-- Study text follows --

Time's Vestiges (2013)

Instrumentation: clarinet, bassoon, horn, piano, 2 violins, viola, cello, bass

First Performance: 10 March, 2013, by the Scharoun Ensemble, conducted by Anthony Cheung. Villa Aurelia, American Academy in Rome.

Duration: 12 minutes


Excerpts from the premiere, with the Scharoun Ensemble conducted by Anthony Cheung:

 
 

We find no vestige of a beginning, no prospect of an end.

With this famous conclusion drawn by James Hutton in 1788, modern geology took a decisive break from a linear narrative, and human history became disentangled from the geological record. Uniformitarian processes that have always existed will continue to do so, forming an unending chain of cyclical time. To paraphrase the opening lines of Eliot's Four Quartets, past and future are always present - in the present.

-- Study text concluded --
-- Listed entries follows --

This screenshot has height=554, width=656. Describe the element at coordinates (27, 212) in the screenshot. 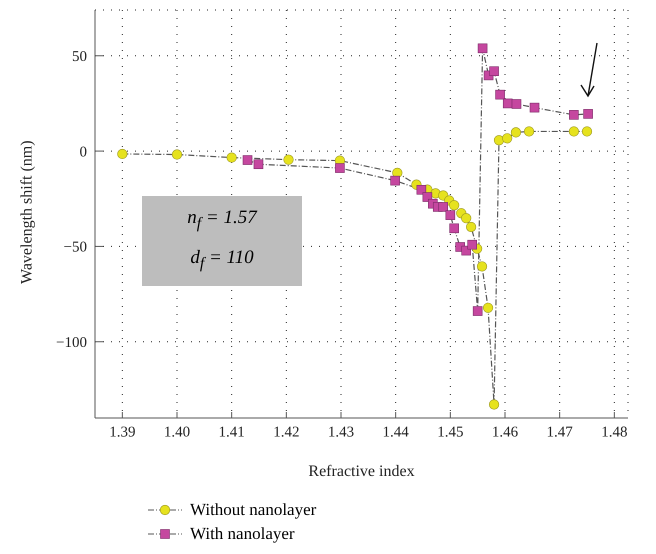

-- Listed entries concluded --
-- Listed entries follows --

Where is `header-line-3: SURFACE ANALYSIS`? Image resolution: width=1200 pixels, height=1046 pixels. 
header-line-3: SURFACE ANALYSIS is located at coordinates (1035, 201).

-- Listed entries concluded --

Complete the following>
#1 Reproduce the program note on Time's Vestiges word for word, from "Instrumentation: clarinet, bassoon, horn, piano, 2" down to "Academy in Rome.".
#2 Pick up the program note on Time's Vestiges after its final sentence and carry it on.
The rows have no connection to the program note on Time's Vestiges.

Responses in order>
#1
Instrumentation: clarinet, bassoon, horn, piano, 2 violins, viola, cello, bass

First Performance: 10 March, 2013, by the Scharoun Ensemble, conducted by Anthony Cheung. Villa Aurelia, American Academy in Rome.

#2
I'd like to think of this piece as representing some of the ways in which metaphors drawn from geological "deep time" and cycles of time can be made heard. There are never strict processes, and they do not repeat. Moments of directionality are followed by stasis, only to start up again. This is especially so in the first section, which gradually transforms a static structure with elements of "ceaseless motion" bubbling under the surface into a more active foreground texture. The final section of the piece is another slow transformation, in which the strings literally erode their tunings into new, strange forms.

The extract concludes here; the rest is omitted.